__Task objective__
Every entry below should be written out exactly, and no image should appear.
(Source material Opens)
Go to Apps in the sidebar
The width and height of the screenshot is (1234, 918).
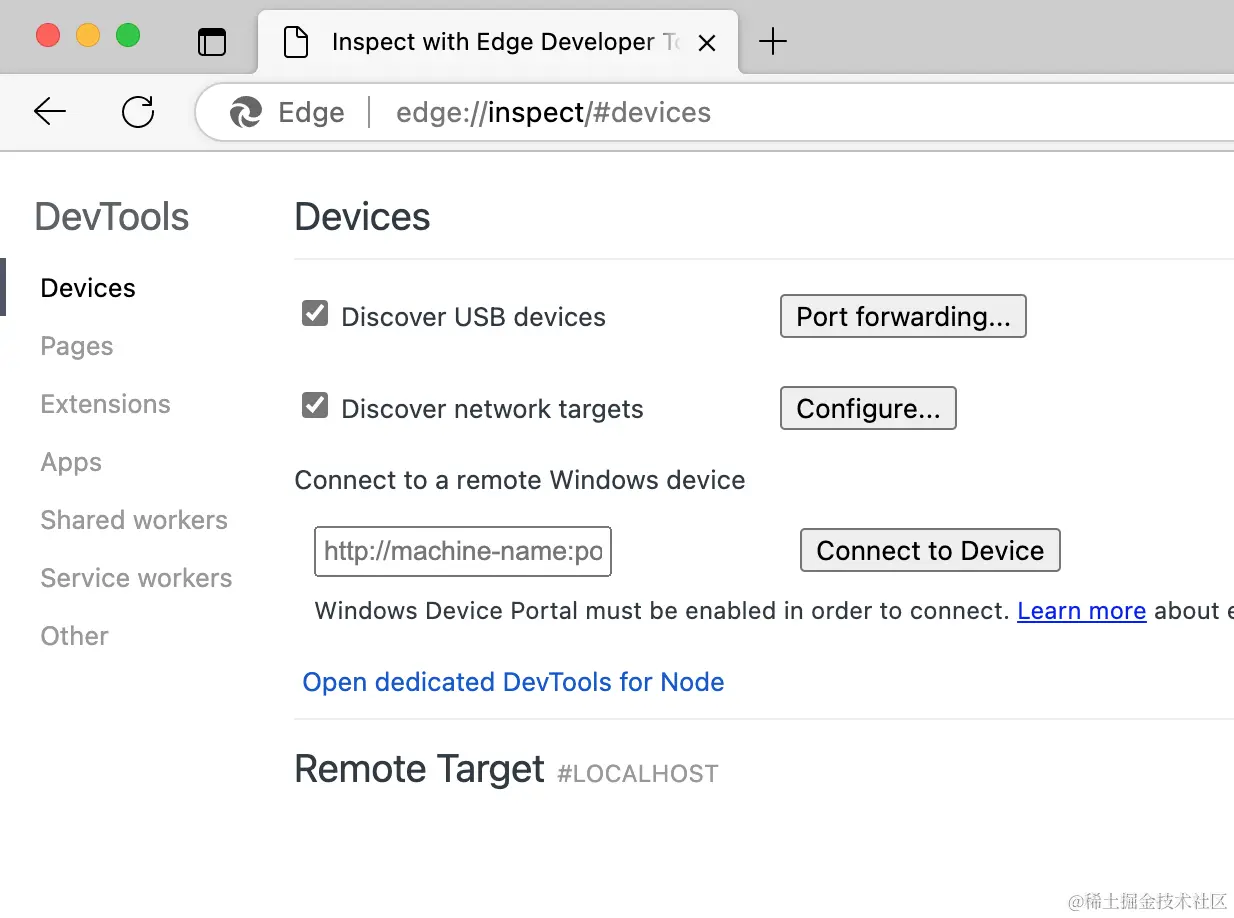coord(71,462)
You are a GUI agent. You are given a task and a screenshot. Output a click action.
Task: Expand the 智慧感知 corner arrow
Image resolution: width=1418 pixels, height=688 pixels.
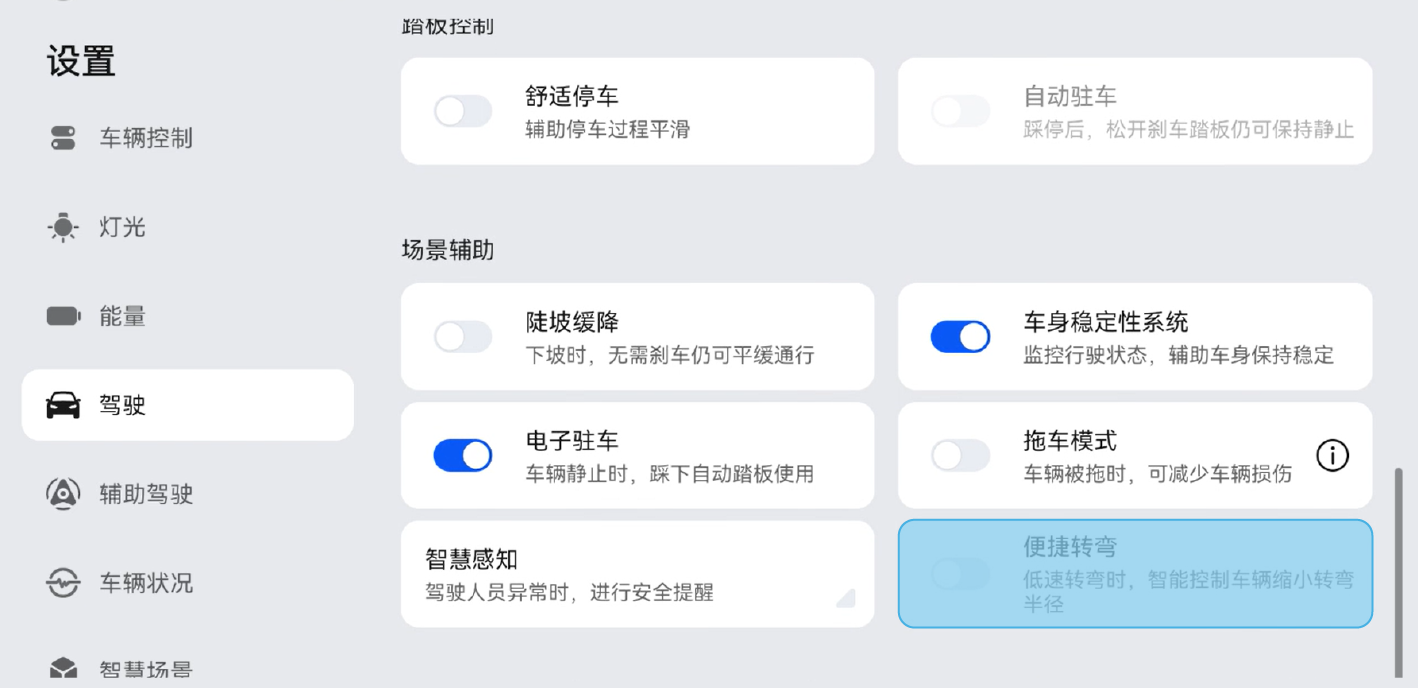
(Source material Closes)
__Result for this task__
Go to Apps in the sidebar
The width and height of the screenshot is (1234, 918).
coord(71,462)
You are a GUI agent. You are given a task and a screenshot. Output a click action.
Task: Expand the 智慧感知 corner arrow
Image resolution: width=1418 pixels, height=688 pixels.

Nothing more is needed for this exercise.